O gráfico a seguir apresenta a distribuição dos oncologistas no SUS Per Capta:
· Nota-se que a “tática” do SUS é deslocar o paciente para tratamento oncológico nos grandes centros metropolitanos e em cidades com alta especialização:
o É o que consegue fazer com o recurso financeiro que possui, mas quem já teve alguém próximo com a doença sabe o quanto isso é danoso para o paciente e para o familiar !
O gráfico a seguir apresenta a distribuição dos médicos da saúde suplementar “Per Beneficiário de Plano de Saúde”:
· Nota-se que a distribuição é um pouco maior que no SUS, mas também concentrada nos grandes centros metropolitanos.
Vale comentar que todos os dados apresentados são compilações do estudo Geografia Econômica da Saúde no Brasil ( gesb.net.br ) que inclusive tiveram os cadernos guias atualizados este mês, já disponíveis nos sites dos estudos, e na página noticia.net.br.
Como vemos, se o Programa Mais Médicos tem problemas com a escassez de clínicos gerais, a população tem um problema muito maior quando o caso fica mais grave, tanto no SUS como na Saúde Suplementar.
Ilustramos aqui o exemplo da oncologia, mas isso vale para quase 100 % das outras especialidades.
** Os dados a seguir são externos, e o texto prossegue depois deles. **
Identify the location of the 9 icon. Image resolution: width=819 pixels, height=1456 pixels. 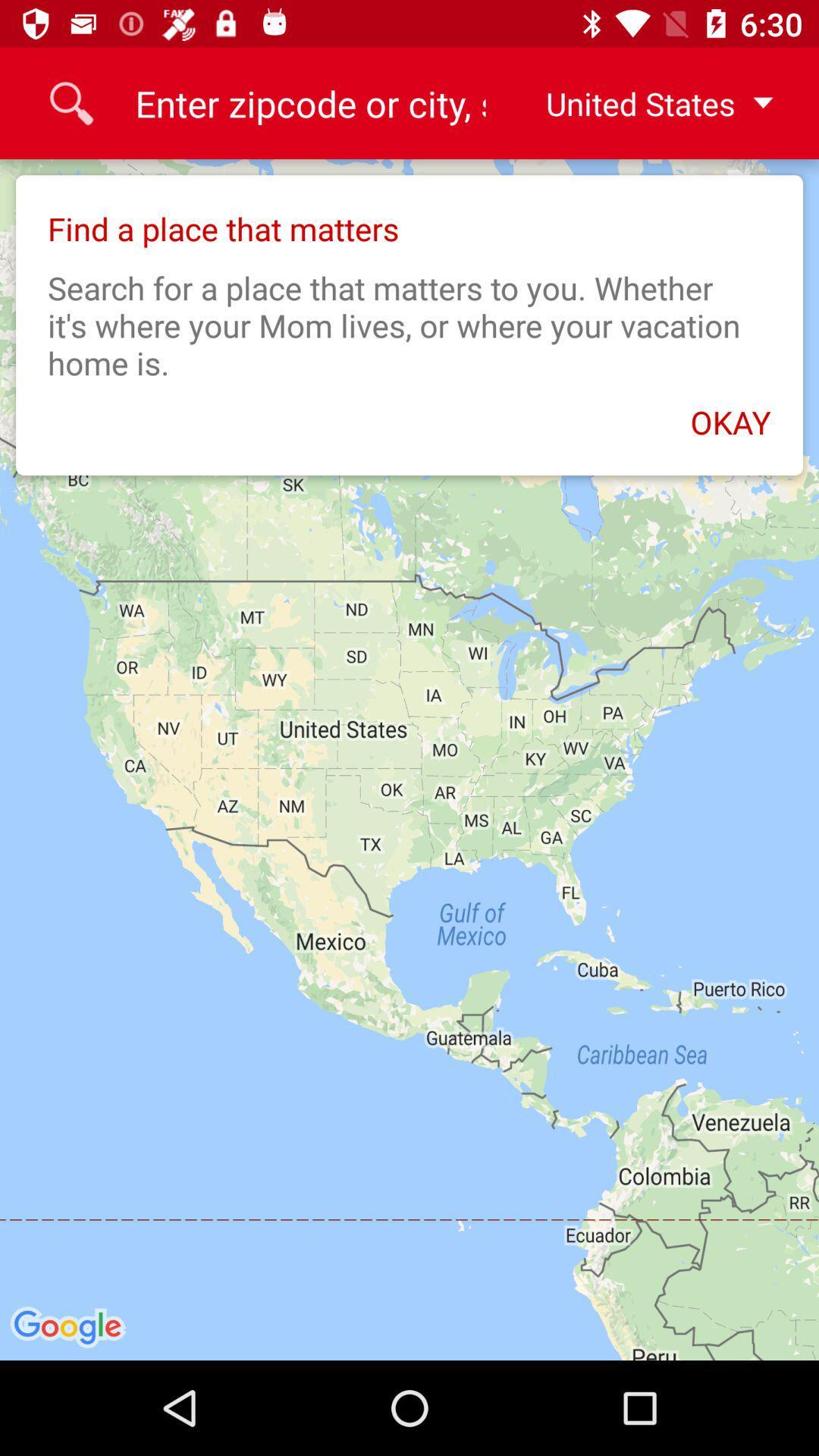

O que causa apreensão é que se o Mais Médicos melhorar, com a escassez de médicos especialistas que temos, corremos o risco de simplesmente saber do que as pessoas morrem !
Mas, infelizmente não se fala sobre isso – a discussão fica restrita ao Mais Médicos.
Politizar e polemizar um programa de saúde específico e esquecer do tamanho do problema real que é muito maior ... não é uma boa ideia !!!